Yeah, I thought that was bogus too.  If we're following a live master,
the second xlog record should be along shortly, and in any case queries
will give the correct result in between.  The problem is only interesting
if the WAL series ends and we have to cons up the split completion by
ourselves; but the logic to do that does exist.

What was bothering me about the procedure is that it's not clear when
the new slave has reached consistency, in the sense of having used WAL
to clean up any out-of-sync conditions in the base backup it was started
from.  So you can't be sure when it's okay to begin treating it as a
trustworthy backup or potential master.  We track the minimum safe
recovery point for normal PITR recovery cases, but that mechanism isn't
available for slaves cloned according to this procedure.  So the DBA is
just flying blind as to whether the slave is trustworthy yet.  I can't
prove that that's what burnt the original complainant, but it fits the
symptoms.

            regards, tom lane
On Thu, 2010-08-12 at 01:31 -0400, Tom Lane wrote:
> So the DBA is
> just flying blind as to whether the slave is trustworthy yet.  I can't
> prove that that's what burnt the original complainant, but it fits the
> symptoms.

The safest approach is to

1. run pg_start_backup() on master, remember LSN
2. copy backup_label from master to standby
3. wait for starting LSN to be applied on standby
4. run backup on standby
5. run pg_stop_backup() on master

That ensures we don't run without full page writes during backup and
that we have an explicit consistency point to work from.

--
 Simon Riggs           www.2ndQuadrant.com
 PostgreSQL Development, 24x7 Support, Training and Services
On Thu, Aug 12, 2010 at 2:31 PM, Tom Lane <tgl@sss.pgh.pa.us> wrote:
> What was bothering me about the procedure is that it's not clear when
> the new slave has reached consistency, in the sense of having used WAL
> to clean up any out-of-sync conditions in the base backup it was started
> from. =A0So you can't be sure when it's okay to begin treating it as a
> trustworthy backup or potential master. =A0We track the minimum safe
> recovery point for normal PITR recovery cases, but that mechanism isn't
> available for slaves cloned according to this procedure. =A0So the DBA is
> just flying blind as to whether the slave is trustworthy yet. =A0I can't
> prove that that's what burnt the original complainant, but it fits the
> symptoms.

The step 2 of the procedure can ensure that new slave has reached
consistency. No?

Regards,

--=20
Fujii Masao
NIPPON TELEGRAPH AND TELEPHONE CORPORATION
NTT Open Source Software Center
On Thu, Aug 12, 2010 at 4:18 PM, Simon Riggs <simon@2ndquadrant.com> wrote:
> The safest approach is to
>
> 1. run pg_start_backup() on master, remember LSN
> 2. copy backup_label from master to standby
> 3. wait for starting LSN to be applied on standby

ISTM we should wait for the latest checkpoint redo location to reach
the starting location which pg_start_backup() returns.

> That ensures we don't run without full page writes during backup and
> that we have an explicit consistency point to work from.

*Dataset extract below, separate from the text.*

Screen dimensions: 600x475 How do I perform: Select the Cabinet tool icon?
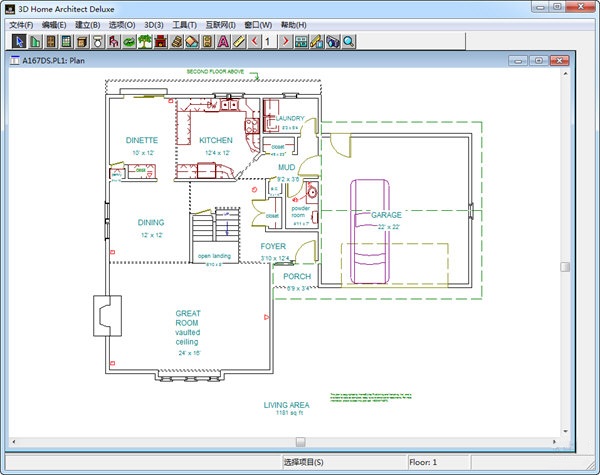tap(82, 41)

Yeah, the current documented procedure might not work when
full_page_writes is off on the master. This should be documented.

Regards,

--
Fujii Masao
NIPPON TELEGRAPH AND TELEPHONE CORPORATION
NTT Open Source Software Center

Re: Re: BUG #5602: Recovering from Hot-Standby file backup leads to the currupted indexes

From
Valentine Gogichashvili
Date:
Hi,

Actually full_page_write being turned off on the master is probably a
problem.

-- Valentine

On Thu, Aug 12, 2010 at 9:43 AM, Fujii Masao <masao.fujii@gmail.com> wrote:

> On Thu, Aug 12, 2010 at 4:18 PM, Simon Riggs <simon@2ndquadrant.com>
> wrote:
> > The safest approach is to
> >
> > 1. run pg_start_backup() on master, remember LSN
> > 2. copy backup_label from master to standby
> > 3. wait for starting LSN to be applied on standby
>
> ISTM we should wait for the latest checkpoint redo location to reach
> the starting location which pg_start_backup() returns.
>
> > That ensures we don't run without full page writes during backup and
> > that we have an explicit consistency point to work from.
>
> Yeah, the current documented procedure might not work when
> full_page_writes is off on the master. This should be documented.
>
> Regards,
>
> --
> Fujii Masao
> NIPPON TELEGRAPH AND TELEPHONE CORPORATION
> NTT Open Source Software Center
>
On Thu, Aug 12, 2010 at 5:33 PM, Valentine Gogichashvili
<valgog@gmail.com> wrote:
> Hi,
> Actually full_page_write being turned off on the master is probably a
> problem.

Yep. As Simon suggests, we must run pg_start_backup on the master,
to take a backup from the standby safely even if full_page_writes
is disabled. So we should:

(based on Simon's suggestion)
1. run pg_start_backup() on master.
2. copy backup_label from master to temporary area.
   copying backup_label directly to standby would generate another
   weakness (e.g., what if standby is restarted while backup_label
   exists in standby?), so backup_label should be copied to elsewhere
   than standby.
3. wait for "Latest checkpoint's REDO location" which pg_controldata
   on standby returns, to reach or exceed "START WAL LOCATION" in
   backup_label copied in the step 2. This would take long, but we
   can run checkpoint on standby to shorten waiting time.
4. run backup on standby
5. run pg_stop_backup() on master
6. copy backup_label from temporary are to backup

Is this procedure still unsafe?

I'm thinking that it's worth leaving the current documented procedure
since it has less impact on the master, if we write clearly that the
procedure is safe only when full_page_writes is enabled. Comments?

Regards,

--
Fujii Masao
NIPPON TELEGRAPH AND TELEPHONE CORPORATION
NTT Open Source Software Center
Fujii Masao <masao.fujii@gmail.com> writes:
> On Thu, Aug 12, 2010 at 5:33 PM, Valentine Gogichashvili
> <valgog@gmail.com> wrote:
>> Actually full_page_write being turned off on the master is probably a
>> problem.

> Yep. As Simon suggests, we must run pg_start_backup on the master,
> to take a backup from the standby safely even if full_page_writes
> is disabled. So we should:

> (based on Simon's suggestion)
> 1. run pg_start_backup() on master.
> 2. copy backup_label from master to temporary area.
>    copying backup_label directly to standby would generate another
>    weakness (e.g., what if standby is restarted while backup_label
>    exists in standby?), so backup_label should be copied to elsewhere
>    than standby.
> 3. wait for "Latest checkpoint's REDO location" which pg_controldata
>    on standby returns, to reach or exceed "START WAL LOCATION" in
>    backup_label copied in the step 2. This would take long, but we
>    can run checkpoint on standby to shorten waiting time.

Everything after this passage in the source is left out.